My dad once asked me to eradicate a nest right next to his back door, and I very reluctantly agreed. The wasps were entering and leaving their underground nest via a hole in a railroad tie landscape timber.  Well, kids, this turned out to be a gigantic nest of wasps, despite it modest entrance! A can of Raid flying insect spray later, my dad and I had both been stung mutiple times, and those yellowjacket were VERY riled up, defending their nest. 

Yellowjackets don't have barbs on their stingers like honeybees. They'll grab onto your clothing and just keep stinging you until you get the picture and swat them to the ground - and it takes a healthy swat, too. The stings were very painful, and itched and burned for days afterwards.

Oh, and the yellowjackets just kept coming back from the field, and the Raid killed many of them but did not penetrate the nest. So our little exercise was for naught. The nest lived on and prospered for the rest of the summer. I feel pretty stupid not only because I personally don't believe in gratuitous violence on sentient animals unless they are threatening me, but because if I could just have talked my dad into leaving them alone then nobody would have gotten hurt.

As it is, I consider these little stinging machines to be beautiful and fascinating creatures: wonders of nature outside your backdoor.

Yellowjacket Wasp
Compare to: Eastern Yellowjacket - Vespula maculifrons

 

Yellowjackets are social wasps living in colonies containing workers, queens and males. Colonies are annual with only inseminated queens overwintering. Fertilized queens occur in protected places as hollow logs, in stumps, under bark, in leaf litter, in soil cavities and human-made structures. Queens emerge during the warm days of late April or early May, select a nest site and build a small paper nest in which eggs are laid. After eggs hatch from the 30 to 50 brood cells, the queen feeds the young larvae for about 18 to 20 days. Larvae pupate, emerging later as small, infertile females called workers. By mid-June, the first adult workers emerge and assume the tasks of nest expansion, foraging for food, care of the queen and larvae, and colony defense.

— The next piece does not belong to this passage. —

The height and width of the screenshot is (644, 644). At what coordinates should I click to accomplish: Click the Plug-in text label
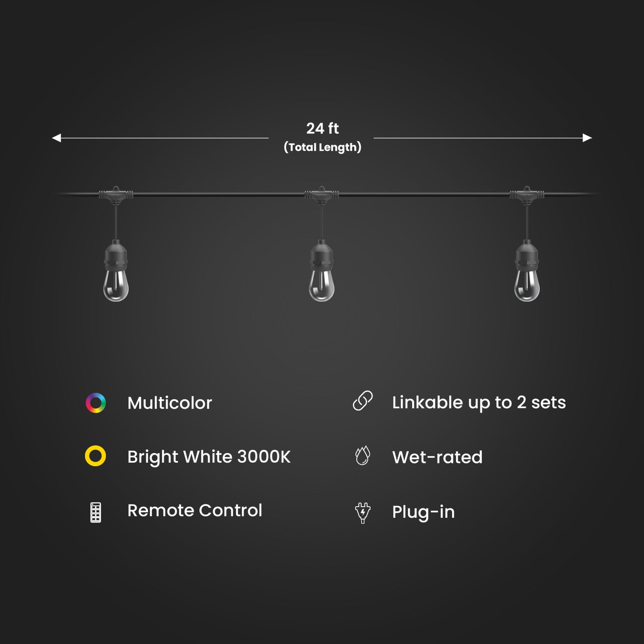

From this time until her death in the autumn, the queen remains inside the nest laying eggs. The colony then expands rapidly reaching a maximum size of 4,000 to 5,000 workers and a nest of 10,000 to 15,000 cells in August and late September. At peak size, reproductive cells are built with new males and queens produced. Adult reproductives remain in the nest fed by the workers. New queens build up fat reserves to overwinter. Adult reproductives leave the parent colony to mate. After mating, males quickly die while fertilized queens seek protected places to overwinter. Parent colony workers dwindle, usually leaving the nest and die, as does the foundress queen. Abandoned nests rapidly decompose and disintegrate during the winter. Nests inside structures will persist as long as they are dry. Nests are not used again.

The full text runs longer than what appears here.